Aimbaud
Aimbaud de Josselinière a écrit:
Arnoul,
Il est probable que vous n'ayez pas encore fait acquisition du savoir de la lecture. En conséquence, cette lettre devra vous être lue. Je m'adresse donc au lecteur bienveillant de cette missive, en lui recommandant de ne pas jeter cette dernière au feu. Cet écrit ne contient aucun passage inadapté aux enfants, ni contraire à l'éducation du jeune-homme qui la doit entendre énoncer. Il ne cherche pas à l'influencer, ni à le peiner, ou quoi que ce soit d'autre qui puisse lui nuire, ou nuire à sa famille.
Ceci étant dit.
Arnoul,
Nous n'avons pas eu de raisonnable conversation depuis cette dernière fois où vous vomîtes sur mon gant, à la suite d'une trop pressante goulée de lait au sein de votre nourrice.
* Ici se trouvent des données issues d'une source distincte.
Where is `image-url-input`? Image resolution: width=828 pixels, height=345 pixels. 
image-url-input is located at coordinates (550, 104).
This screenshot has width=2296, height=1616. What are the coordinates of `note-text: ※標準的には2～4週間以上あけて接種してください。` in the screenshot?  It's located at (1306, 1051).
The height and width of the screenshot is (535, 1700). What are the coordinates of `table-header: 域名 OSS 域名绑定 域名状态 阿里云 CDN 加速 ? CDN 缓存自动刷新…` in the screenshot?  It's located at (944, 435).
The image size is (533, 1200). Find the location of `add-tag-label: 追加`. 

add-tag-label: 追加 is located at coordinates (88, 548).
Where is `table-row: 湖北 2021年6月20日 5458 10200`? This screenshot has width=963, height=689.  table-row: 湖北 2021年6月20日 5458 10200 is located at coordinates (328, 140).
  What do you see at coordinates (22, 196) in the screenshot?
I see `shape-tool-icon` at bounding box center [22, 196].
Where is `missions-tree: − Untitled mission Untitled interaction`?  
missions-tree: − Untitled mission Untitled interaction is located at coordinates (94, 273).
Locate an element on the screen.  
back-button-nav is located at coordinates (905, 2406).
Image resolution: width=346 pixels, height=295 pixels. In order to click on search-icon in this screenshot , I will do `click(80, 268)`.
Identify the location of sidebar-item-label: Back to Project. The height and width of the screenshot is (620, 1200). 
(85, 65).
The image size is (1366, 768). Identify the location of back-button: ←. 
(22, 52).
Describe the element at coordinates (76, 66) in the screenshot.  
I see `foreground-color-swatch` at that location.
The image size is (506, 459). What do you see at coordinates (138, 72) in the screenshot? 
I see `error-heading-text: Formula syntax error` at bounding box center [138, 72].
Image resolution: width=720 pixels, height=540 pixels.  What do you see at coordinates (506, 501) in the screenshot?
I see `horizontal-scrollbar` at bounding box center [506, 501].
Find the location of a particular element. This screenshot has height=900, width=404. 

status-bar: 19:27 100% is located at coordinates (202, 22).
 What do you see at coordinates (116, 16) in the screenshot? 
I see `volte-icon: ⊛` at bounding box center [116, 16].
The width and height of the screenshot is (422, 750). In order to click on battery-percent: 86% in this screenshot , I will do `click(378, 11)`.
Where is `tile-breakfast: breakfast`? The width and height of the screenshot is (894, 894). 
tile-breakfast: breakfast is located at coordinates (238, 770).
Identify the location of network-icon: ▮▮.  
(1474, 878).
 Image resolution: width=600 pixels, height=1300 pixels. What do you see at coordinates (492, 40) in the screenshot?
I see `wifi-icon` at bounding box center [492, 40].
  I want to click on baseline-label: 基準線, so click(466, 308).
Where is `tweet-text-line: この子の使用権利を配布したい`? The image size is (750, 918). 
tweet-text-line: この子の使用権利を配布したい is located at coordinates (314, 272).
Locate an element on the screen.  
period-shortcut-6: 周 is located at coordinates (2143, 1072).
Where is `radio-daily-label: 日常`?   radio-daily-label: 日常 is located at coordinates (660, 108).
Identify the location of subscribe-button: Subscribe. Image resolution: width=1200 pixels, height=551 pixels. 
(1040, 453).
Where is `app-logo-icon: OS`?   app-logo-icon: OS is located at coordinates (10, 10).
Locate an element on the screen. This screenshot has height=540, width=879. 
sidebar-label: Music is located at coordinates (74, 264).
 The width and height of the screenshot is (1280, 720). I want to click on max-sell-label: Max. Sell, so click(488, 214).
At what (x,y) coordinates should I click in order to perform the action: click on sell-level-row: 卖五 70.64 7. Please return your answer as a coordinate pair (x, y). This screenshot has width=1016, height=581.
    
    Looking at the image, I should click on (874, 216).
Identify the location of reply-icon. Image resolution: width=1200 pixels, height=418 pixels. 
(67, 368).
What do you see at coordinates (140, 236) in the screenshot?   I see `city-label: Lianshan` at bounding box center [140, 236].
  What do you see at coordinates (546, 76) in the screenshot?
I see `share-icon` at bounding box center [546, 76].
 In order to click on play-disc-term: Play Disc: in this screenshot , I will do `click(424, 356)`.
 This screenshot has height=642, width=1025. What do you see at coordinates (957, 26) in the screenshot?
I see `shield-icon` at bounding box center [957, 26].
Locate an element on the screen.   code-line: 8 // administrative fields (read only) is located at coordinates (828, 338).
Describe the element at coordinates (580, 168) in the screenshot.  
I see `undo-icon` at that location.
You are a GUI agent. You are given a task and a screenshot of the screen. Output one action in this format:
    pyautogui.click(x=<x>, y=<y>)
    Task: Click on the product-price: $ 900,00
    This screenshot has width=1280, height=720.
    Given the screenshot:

Je vous contais alors l'exploit d'un brave chevalier terrassant franc-comtois. Vous ne disiez pas grand chose, si ce n'est avec les pieds, que vous aviez agiles et frappants. A dire vrai, nos conversations se sont toujours résumées à mes monologues. Je monologue encore. Brodé-je pour ne point trop abruptement aborder le sujet qui me pousse à vous écrire ? Quel est-il ce sujet, d'ailleurs ? Je le connais si peu. C'est vous. Que vivez-vous, mon fils ? Devenez-vous fort ? Priez-vous Dieu ? Êtes-vous entouré de toutes les bonnes choses que vous requerrez pour vous construire ? Vous verrai-je un jour passer devant moi et me dirai-je "Quel formidable homme que voilà" ? Vous reconnaîtrai-je alors ? M'aurez-vous répondu d'ici là ? M'appellerez-vous père ? J'espère à ce qu'un oui parachève ces questions.
Mes prières vous accompagnent, enfant, toujours.